I use either soapcalc.com or wholesalesuppliesplus.com calculator.


----------



## PrairieLights (May 29, 2014)

I saw the math formula... And just covered volumes in teaching math to my son (home educated) and hated it - bleh. 
But it still means I will have to do some of my own math to get the percentages and pounds in alignment with the formula, right? I vote for someone to make a calculator that I can enter in "I want 10% avocado oil, 30% coconut oil, and 60% olive oil to make a 5-pound loaf mold (or 5 pounds of LS paste)" and it will do it all for me that way!  Yay! 
???
You all are awesome!
L


----------



## bountifulsoaps (Apr 9, 2016)

Skatergirl46 said:


> The calculator that I use is Soap Calc.  http://www.soapcalc.net/calc/SoapCalcWP.asp
> You can enter how much you want in the boxes and it does all of the calculations for you. You can even choose from a few different units of measurement.



This one seems interesting.  I've used Bramble Berry but stick with MMS.  They differ alot.  On my 80 ounces of oils Bramble Berry has me up to almost 12 ounces of lye where as MMS has me at 11.38   WHY THE BIG DIFFERENCE.  I am using the same oils on each chart.  Haven't figured out the www.soapcalc.net..There I plugged in the oils but it didn't give me a lye amount?  Have to look at that one again


----------



## DeeAnna (Apr 9, 2016)

This is a very old thread and not a very good one at that. Please let this sleeping dog lie. 

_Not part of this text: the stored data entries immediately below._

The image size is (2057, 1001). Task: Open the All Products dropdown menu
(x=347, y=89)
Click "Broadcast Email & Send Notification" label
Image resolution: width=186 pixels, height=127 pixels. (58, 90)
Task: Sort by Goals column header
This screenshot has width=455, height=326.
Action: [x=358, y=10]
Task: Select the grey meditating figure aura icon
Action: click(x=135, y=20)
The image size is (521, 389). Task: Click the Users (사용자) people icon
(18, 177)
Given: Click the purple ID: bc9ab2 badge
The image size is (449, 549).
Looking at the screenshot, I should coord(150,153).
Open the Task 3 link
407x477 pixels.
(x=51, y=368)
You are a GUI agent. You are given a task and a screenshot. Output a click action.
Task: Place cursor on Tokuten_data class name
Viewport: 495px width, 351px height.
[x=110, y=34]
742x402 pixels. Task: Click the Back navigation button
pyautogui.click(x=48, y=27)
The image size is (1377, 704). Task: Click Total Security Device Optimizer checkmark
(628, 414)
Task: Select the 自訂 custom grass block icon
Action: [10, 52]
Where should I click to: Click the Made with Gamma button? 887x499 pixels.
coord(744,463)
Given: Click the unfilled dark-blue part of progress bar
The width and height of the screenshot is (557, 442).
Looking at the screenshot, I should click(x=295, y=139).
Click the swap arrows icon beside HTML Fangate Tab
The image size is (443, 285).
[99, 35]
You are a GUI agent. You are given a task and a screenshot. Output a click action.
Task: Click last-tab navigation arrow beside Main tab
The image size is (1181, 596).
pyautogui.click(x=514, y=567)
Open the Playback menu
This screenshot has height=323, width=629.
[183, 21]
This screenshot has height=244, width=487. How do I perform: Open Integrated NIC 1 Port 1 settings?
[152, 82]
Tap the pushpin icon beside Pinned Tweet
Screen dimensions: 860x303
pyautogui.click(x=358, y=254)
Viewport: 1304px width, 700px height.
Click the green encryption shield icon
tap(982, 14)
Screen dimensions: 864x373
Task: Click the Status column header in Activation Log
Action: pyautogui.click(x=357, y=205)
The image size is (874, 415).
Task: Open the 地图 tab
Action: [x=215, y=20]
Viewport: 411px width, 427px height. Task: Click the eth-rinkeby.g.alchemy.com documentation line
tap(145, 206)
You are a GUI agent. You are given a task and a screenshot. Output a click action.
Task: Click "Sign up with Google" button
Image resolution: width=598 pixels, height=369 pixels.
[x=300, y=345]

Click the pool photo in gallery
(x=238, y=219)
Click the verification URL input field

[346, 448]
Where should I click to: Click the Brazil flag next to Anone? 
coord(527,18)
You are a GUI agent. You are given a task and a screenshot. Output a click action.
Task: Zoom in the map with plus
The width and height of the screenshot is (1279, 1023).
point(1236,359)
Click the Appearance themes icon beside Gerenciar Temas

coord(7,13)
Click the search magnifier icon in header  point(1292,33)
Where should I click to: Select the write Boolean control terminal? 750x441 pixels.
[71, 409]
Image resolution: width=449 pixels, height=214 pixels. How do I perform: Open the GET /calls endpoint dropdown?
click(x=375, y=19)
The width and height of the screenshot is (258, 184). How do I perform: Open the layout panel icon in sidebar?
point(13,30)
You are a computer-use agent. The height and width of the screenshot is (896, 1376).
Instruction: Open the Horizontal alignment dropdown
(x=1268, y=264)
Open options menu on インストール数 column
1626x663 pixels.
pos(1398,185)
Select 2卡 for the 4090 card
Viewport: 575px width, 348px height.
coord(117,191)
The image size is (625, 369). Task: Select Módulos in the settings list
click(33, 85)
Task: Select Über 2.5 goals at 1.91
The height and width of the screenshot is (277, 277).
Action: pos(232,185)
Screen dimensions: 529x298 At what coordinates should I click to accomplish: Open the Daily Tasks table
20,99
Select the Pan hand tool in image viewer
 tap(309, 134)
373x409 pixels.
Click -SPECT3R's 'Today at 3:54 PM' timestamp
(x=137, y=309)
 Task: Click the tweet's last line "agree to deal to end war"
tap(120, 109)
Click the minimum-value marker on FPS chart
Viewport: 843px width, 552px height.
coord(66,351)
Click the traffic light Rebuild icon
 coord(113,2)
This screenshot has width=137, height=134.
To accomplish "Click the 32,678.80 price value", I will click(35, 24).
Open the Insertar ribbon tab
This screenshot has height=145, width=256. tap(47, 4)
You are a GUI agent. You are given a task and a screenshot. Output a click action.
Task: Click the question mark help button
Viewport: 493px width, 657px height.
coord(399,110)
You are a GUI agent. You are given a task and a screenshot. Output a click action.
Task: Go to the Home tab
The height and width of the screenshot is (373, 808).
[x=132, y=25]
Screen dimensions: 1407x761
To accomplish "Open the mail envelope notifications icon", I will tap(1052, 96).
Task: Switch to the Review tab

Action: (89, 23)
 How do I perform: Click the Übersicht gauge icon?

Please see this tutorial to learn how to use Soapcalc -- http://www.soapmakingforum.com/showthread.php?t=49627

As far as why the difference in NaOH weights from calc to calc for the exact same recipe -- the main reason is that saponification values for the various fats are not constant because fats are not perfectly consistent. If one person chooses one set of sap values for their calculator and the next person chooses slightly different sap values, those slight differences can add up. 

Also, be sure to check the "lye discount" (superfat) if you compare the calcs. Many people just accept the default lye discount which is often 5%, but there is no rule that says the default has to be 5%. It might be 4% or it might be 7% -- just make sure that number is the same if doing a comparison.


----------